Booking agencies rarely fly high enough to register on the general public’s radar. So why should anyone beyond their business associates care that Flower Booking, an operation that coordinates the national tours of many local bands, just turned 10 years old? Because their client list has enabled them to throw quite a party, one that began Wednesday and ends Sunday at both the Metro and the Empty Bottle.
Friday night’s concert at the Metro featured three acts associated with the Chicago-based Thrill Jockey label. The Lonesome Organist and Tortoise are both hometown acts that have issued records for the label. Antietam is a New York City-based trio that has worked with Flower since its inception. The misleadingly named Lonesome Organist opened the evening. The one man band may indeed be lonesome, although his joyous demeanor didn’t suggest it. But he certainly did not limit himself to organ; he also played drums, harmonica, vibraphones and guitar, often more than one instrument at a time, and he sang through a distortion unit that intentionally veiled his hammy, mock-operatic vocals in a tinny, transistorized blare.
The Organist indulged in neck-snapping stylistic shifts between wobbly roller-rink strolls, nostalgic keyboard melodies and rudimentary boogie rock. Following the old adage to leave them wanting more, he ended his performance after only half an hour with a vaudevillian turn in which he tap danced whilst beating out a cheery tattoo on steel drums.

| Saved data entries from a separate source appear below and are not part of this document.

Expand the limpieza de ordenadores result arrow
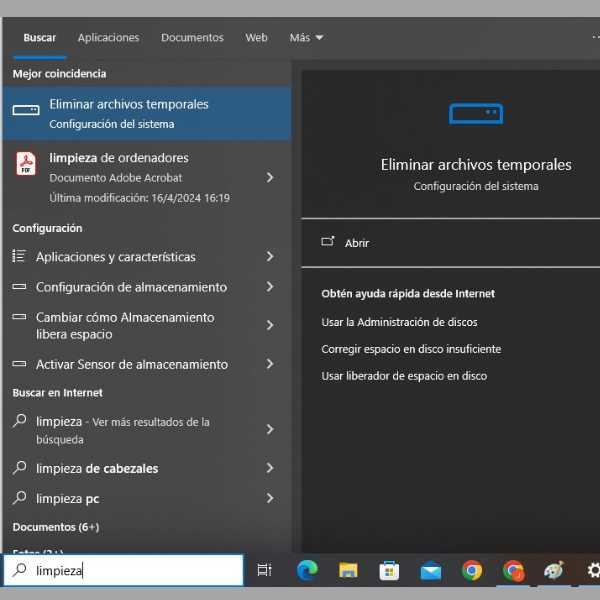Image resolution: width=600 pixels, height=600 pixels. [x=270, y=177]
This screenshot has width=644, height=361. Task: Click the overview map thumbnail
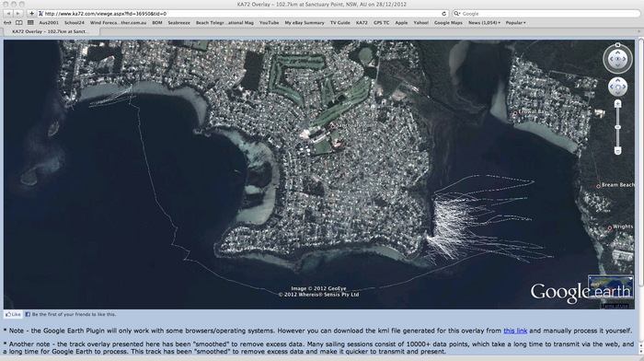click(610, 286)
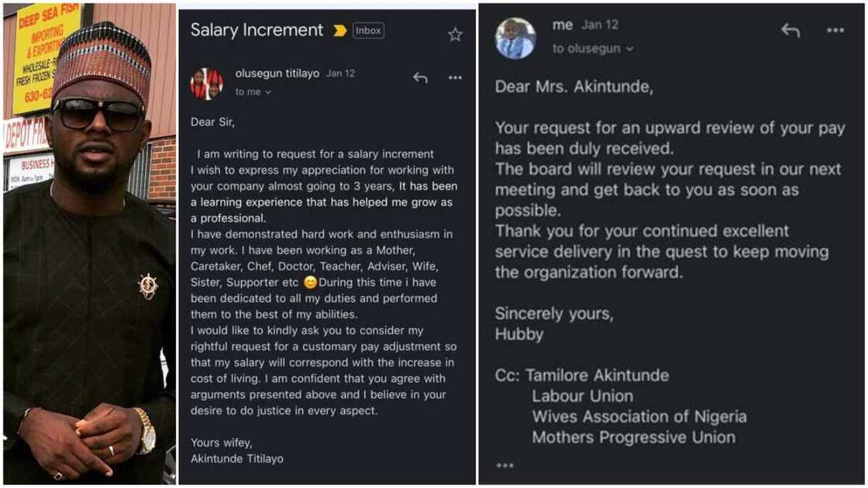The height and width of the screenshot is (488, 868).
Task: Click the ellipsis showing trimmed email content
Action: pyautogui.click(x=504, y=466)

Antietam brought the evening back to basics with a ferocious set of mostly new material that showcased Tara Key’s incendiary guitar playing and impassioned, if occasionally imprecise, singing. Key is an exceptionally physical player, slinging her instrument around her body and over her head, but her gyrations weren’t just for show; each movement wrung a different moan, shriek, or roar from her stack of amplifiers. Her playing was as fluent as it was fierce, building song after song to a transcendent climax.
After such a display, Tortoise’s smooth, eclectic instrumental sounds couldn’t help but sound anticlimactic. The quintet recently finished a new album titled “Standards,” which will be issued in February. But Friday they chose not to challenge their audience and stuck to material from their previous release “TNT.”
To their credit, the band did outfit their old tunes with new arrangements that emphasized their increasingly fluid way with a groove. Electric bassist Douglas McCombs’ delicate countermelody lent depth to the drizzle of vibraphone tones on “Ten Day Drizzle,” and electric guitarist Jeffrey Parker played more assertively than he does on record. John McEntire, Dan Bitney and John Herndon switched between bass, keyboards, vibes and drum kits like they were playing a game of musical chairs; and the partisan crowd cheered each exchange as though it were a Herculean feat.
But no amount of adulation could dispel the notion that Tortoise’s set was merely an after-dinner cordial and Antietam was the main dish.